28 September 2018
The Saturday edition of The Times newspaper has a regular column called Credo, and September 15th was no exception. The author was Fr Rod Strange.
I should perhaps introduce him formally: Monsignor Roderick Strange is Professor of Theology at St Mary’s University, Twickenham. Since I have known him for many years, I feel able to refer to him here more familiarly as Fr Rod. He has published several impressive books, including three on Newman, and his book, The Catholic Faith (OUP 1986), well-reviewed at the time, merits an update.
He writes with the authority and experience of his position. I write from a rather different perspective, that of a dismayed lay Catholic. There’s room for both.
As Chaplain at Oxford University for several years and now living at St Mary’s, Fr Rod has had considerable exposure to the highs, lows and growing pains of the young, and is no ivory tower academic. He spent seventeen years as Rector of the Beda College in Rome, where men with a “late” vocation train for the priesthood.
His short piece in the Times tackled the scandalous disgrace of the abuse of children and vulnerable young people by priests. I believe he is well-placed to write on the subject despite, perhaps, some slight restraint. However, let’s not forget that he was restricted to about 700 words.
The title of his article is “Good priests are being blamed by association”. But Fr Rod originally called it “Surprised by Suffering”, a delicate reference to CS Lewis and a title to ponder, considering the subject matter.
One of Fr Rod’s themes in Surprised by Suffering was winners and losers — we like to be on the winning side and we like to back a winner. He cites the well-known incident in the Gospel when Peter and the others are appalled at the prospect of Christ’s torture and death. Just like us they consider themselves winners. Peter protests, “This shall not happen to you Lord” — and receives a stinging rebuke. “You think in a man’s way, not in God’s way.”
Fr Rod says that the rebuke could be aimed at many of us: there’s none so smug as a self-righteous Catholic, and we do tend to assume we are on the winning side.
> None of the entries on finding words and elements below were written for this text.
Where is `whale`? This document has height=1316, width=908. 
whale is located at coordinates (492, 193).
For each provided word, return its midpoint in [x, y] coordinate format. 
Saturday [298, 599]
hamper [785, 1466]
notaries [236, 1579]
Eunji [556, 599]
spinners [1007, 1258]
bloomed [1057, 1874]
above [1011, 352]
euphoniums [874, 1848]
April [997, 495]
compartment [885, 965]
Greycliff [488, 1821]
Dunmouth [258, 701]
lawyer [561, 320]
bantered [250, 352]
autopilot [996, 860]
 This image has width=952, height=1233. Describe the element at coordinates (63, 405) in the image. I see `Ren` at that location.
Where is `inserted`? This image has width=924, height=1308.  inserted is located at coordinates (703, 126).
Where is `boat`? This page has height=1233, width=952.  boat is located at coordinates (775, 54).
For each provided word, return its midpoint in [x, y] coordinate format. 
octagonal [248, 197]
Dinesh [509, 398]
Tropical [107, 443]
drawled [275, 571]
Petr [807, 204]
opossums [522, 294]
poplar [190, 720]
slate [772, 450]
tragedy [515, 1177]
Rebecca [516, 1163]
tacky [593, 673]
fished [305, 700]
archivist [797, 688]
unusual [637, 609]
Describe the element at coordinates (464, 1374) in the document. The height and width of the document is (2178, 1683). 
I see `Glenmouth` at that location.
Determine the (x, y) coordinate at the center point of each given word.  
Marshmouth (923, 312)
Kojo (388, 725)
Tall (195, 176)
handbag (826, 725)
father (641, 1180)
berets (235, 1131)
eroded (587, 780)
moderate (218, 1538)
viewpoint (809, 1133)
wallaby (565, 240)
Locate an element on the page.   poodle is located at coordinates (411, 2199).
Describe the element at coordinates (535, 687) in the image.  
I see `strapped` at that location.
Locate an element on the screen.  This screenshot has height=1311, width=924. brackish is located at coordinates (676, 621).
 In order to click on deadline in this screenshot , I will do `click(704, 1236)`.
There are insufficient words to describe the worldwide scandal of abuse — who would have believed such a thing thirty years ago? I try to imagine what my mother, or BH’s mother, would have made of it. Somehow neither would have been totally surprised, aware that there is no such thing as a “new” crime; history tells us that. But they would have been deeply shocked that so many priests are involved and horrified by the extent of the cover-ups. Those responsible for hiding the evidence, or not declaring their suspicions, must surely be at least as guilty as the perpetrators.
Fr Rod tells of the charm and secretive cunning of the abusive perpetrators, masters at pulling the wool as it were, and of their skill at “grooming” — revolting word — not only their victims but all those concerned with them. This is hard to credit, but I read a heart-rending letter recently, written by a wife who had no idea her husband was an abuser until the police came to arrest him.
The psychology of child abusers, abusers of anybody is very hard to understand. We do know they were often abused themselves. We know they come in all shapes and sizes. Parents, nurses, teachers, priests — in fact anyone in authority with power over youngsters and the vulnerable. Just exactly the sort of people one would expect to trust and respect.
There is a challenge here for us all. Much that we hold dear has resulted, unsurprisingly, in a great many walking away from their long-held beliefs, their faith, their church and even from God. Our priests, so many of them our good friends, are now targets for abuse themselves, and we too by extension.
The fallout is widespread. One of Fr Rod’s priest friends was spat at and told to go to hell. Possibly the person was a victim of abuse herself. This priest was publicly shamed and we too share in it when our friends and acquaintances point the finger or mock. That abusers should include priests, and many many of them, is, to a Christian, to a Catholic, somehow worst of all.
Our priests are our role models and we expect, mistakenly perhaps, super-high moral standards. We expect those standards to go with the job. In many cases they are our confessors, our ministers of the sacraments — the people who baptised us for goodness’ sake! Perhaps they married us, and presided over the burial of our loved ones. Let alone instructing our children.
I can just hear a riff of scornful voices:
“Do you seriously you want us to take notice of anything that old ***** says?”
“You surely don’t expect us to go to Mass? Who knows what goes on in the vestry!”
One winces, and tries to get in a few words before the door slams.